No pain. The world is a wonderful whisper for those who can listen, if necessary in silence.

20110729

Libano


Lebanon - di Samuel Maoz (2009)

Giudizio sintetico: si può vedere (3/5)
Giudizio vernacolare: craustrofobi'o

Frontiera israelo-libanese, 1982. L'equipaggio di un carro armato israeliano, composto da quattro persone, due delle quali completamente alle prime armi, e le altre due piuttosto impreparate a situazioni di crisi reale, viene impiegato per un'incursione in territorio nemico per spalleggiare un plotone di paracadutisti assaltatori, in una missione che, per come la descrive il comandante del plotone, dovrebbe essere espletata in assoluta tranquillità. Ma le difficoltà cominciano non appena i primi civili si presentano davanti al carro armato, e palesano la completa inaffidabilità dei quattro del tank. La situazione, man mano che il plotone si addentra in territorio libanese, si fa sempre più esasperata...

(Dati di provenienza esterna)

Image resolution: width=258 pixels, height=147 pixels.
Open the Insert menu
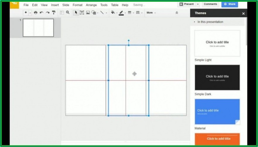(55, 5)
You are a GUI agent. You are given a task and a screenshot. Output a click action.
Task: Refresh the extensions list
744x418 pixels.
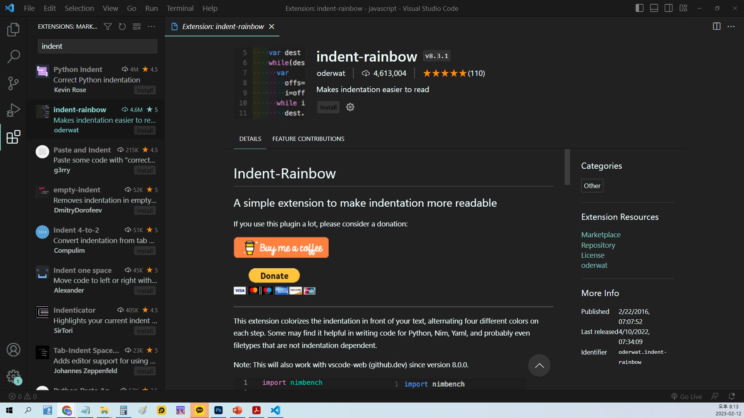coord(122,26)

Debutto interessante questo dell'israeliano Maoz, vincitore del Leone d'Oro a Venezia nel 2009, che, a suo dire, girò questo claustrofobico film di guerra per esorcizzare la sua partecipazione a quella, di guerre, e dove lui stesso uccise. In molti lo hanno accostato a Valzer con Bashir, ma più che altro perché parla della stessa guerra del 1982; Lebanon ha, invece, la particolarità (come detto) "claustrofobica", di raccontare quel pezzo di quella guerra dal punto di vista dell'obiettivo del carro armato, se si escludono le due inquadrature di apertura e di chiusura; in alternativa, ci sono le riprese ancor più angoscianti all'interno del tank, dove i quattro (più il prigioniero di guerra siriano, e un paio di "visite") sono protagonisti di una escalation di nervosismo che mette i brividi anche allo spettatore.
Come a volte accade, ci sono almeno due maniere per guardare a film come questi: vedendoli come propaganda (in questo caso, filo-israeliana, l'umanizzazione dei soldati israeliani perché, alla fine, facciano quasi tenerezza allo spettatore), oppure cercando di leggere sempre e comunque un messaggio pacifista, quando si mette in scena l'orrore di qualunque guerra. Ecco, vi chiedo scusa se, appartenendo a quest'ultima categoria, peccherò probabilmente sempre e comunque di buonismo, cercando di leggere sempre un messaggio positivo in qualsiasi film guerresco.
Pure in questo caso, scorgo nell'immagine della donna, madre, libanese nuda, sopravvissuta all'attacco (portato abbastanza a caso e sconsideratamente, di un esercito evidentemente non così preparato come vuole la leggenda), nel suo grido di dolore e di lutto, nell'eleganza della sua disperazione davanti a giovani addestrati per colpire un nemico che però, di certo non è lì, una richiesta di perdono, almeno da parte del regista.
E questo a me basta, per trarne un ricordo positivo.

1 commento:

drunkside ha detto...

d'accordo su tutto, soprattutto sul claustrofobico.